Given exercise → Please answer from the patch review thread: what two versions of the runtime functions does it say exist?

Page excerpt →
[PATCH] D69922: [OpenMP] Use the OpenMP-IR-Builder

Fri Nov 8 13:38:48 PST 2019

jdoerfert marked an inline comment as done.
jdoerfert added inline comments.

================
Comment at: clang/test/OpenMP/barrier_codegen.cpp:22
+// CLANGCG-NOT: readonly
+// IRBUILDER:      ; Function Attrs: nofree nosync nounwind readonly
+// IRBUILDER-NEXT: declare i32 @__kmpc_global_thread_num(%struct.ident_t*)
----------------
ABataev wrote:
> jdoerfert wrote:
> > ABataev wrote:
> > > jdoerfert wrote:
> > > > ABataev wrote:
> > > > > jdoerfert wrote:
> > > > > > ABataev wrote:
> > > > > > > Not sure about correct use of `nosync` and `readonly` attributes. OpenMP runtime uses lazy initialization of the runtime library and when any runtime function is called, the inner parts of the OpenMP runtime are initialized automatically. It may use some sync primitives and may modify memory, I assume. Same about `nofree`.
> > > > > > There are two versions of these functions, host and device. I assume host functions are not inlined but device functions might be. This is basically all the modes we support right now.
> > > > > > 
> > > > > > If we do not inline the function (host) we don't necessarily care what they do but what effect the user can expect.
> > > > > > The user can not expect to synchronize through `__kmpc_global_thread_num` calls in a defined way, thus `nosync`.

Source data →
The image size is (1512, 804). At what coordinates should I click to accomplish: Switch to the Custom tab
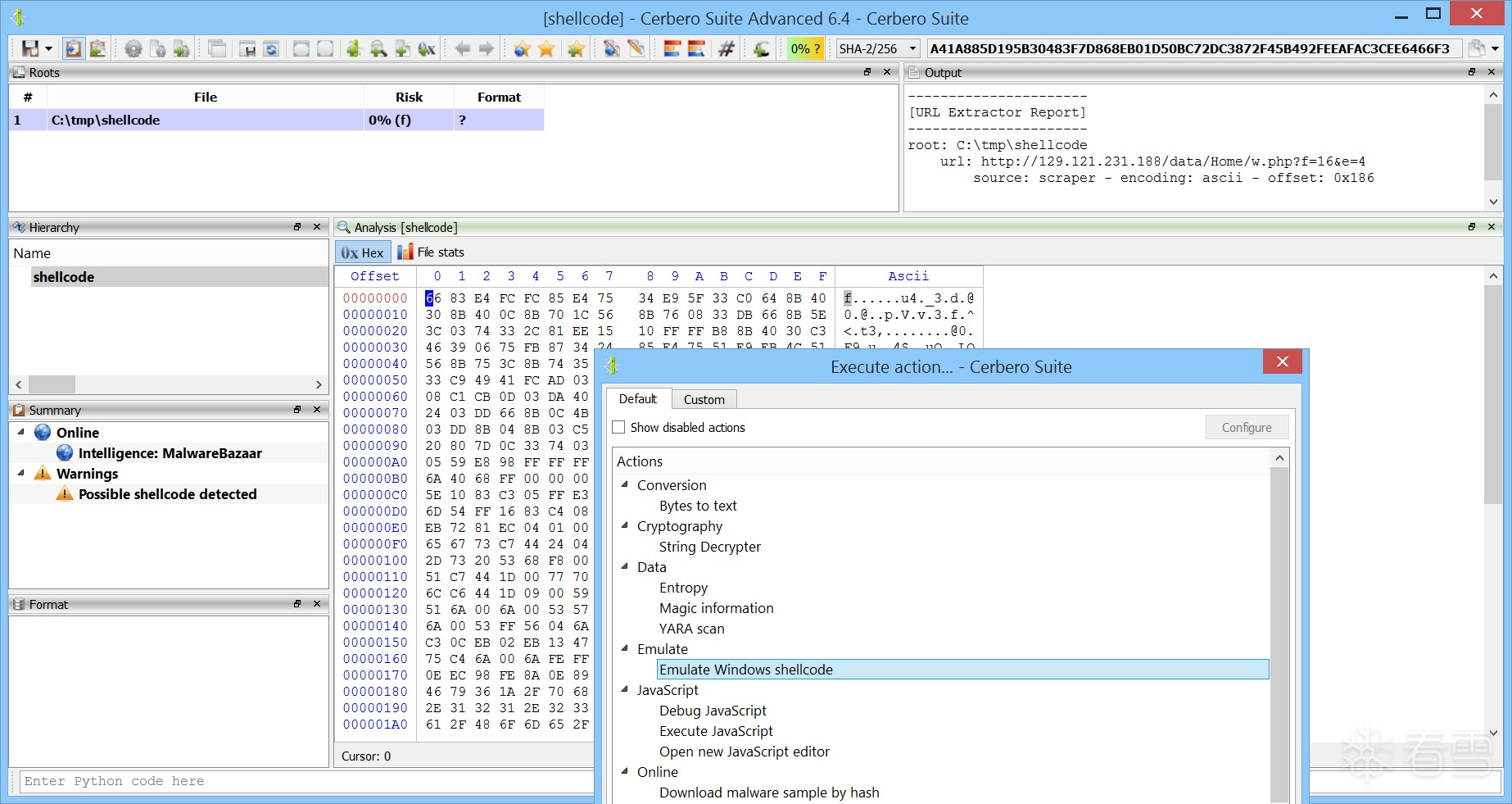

Correct answer → Host and device.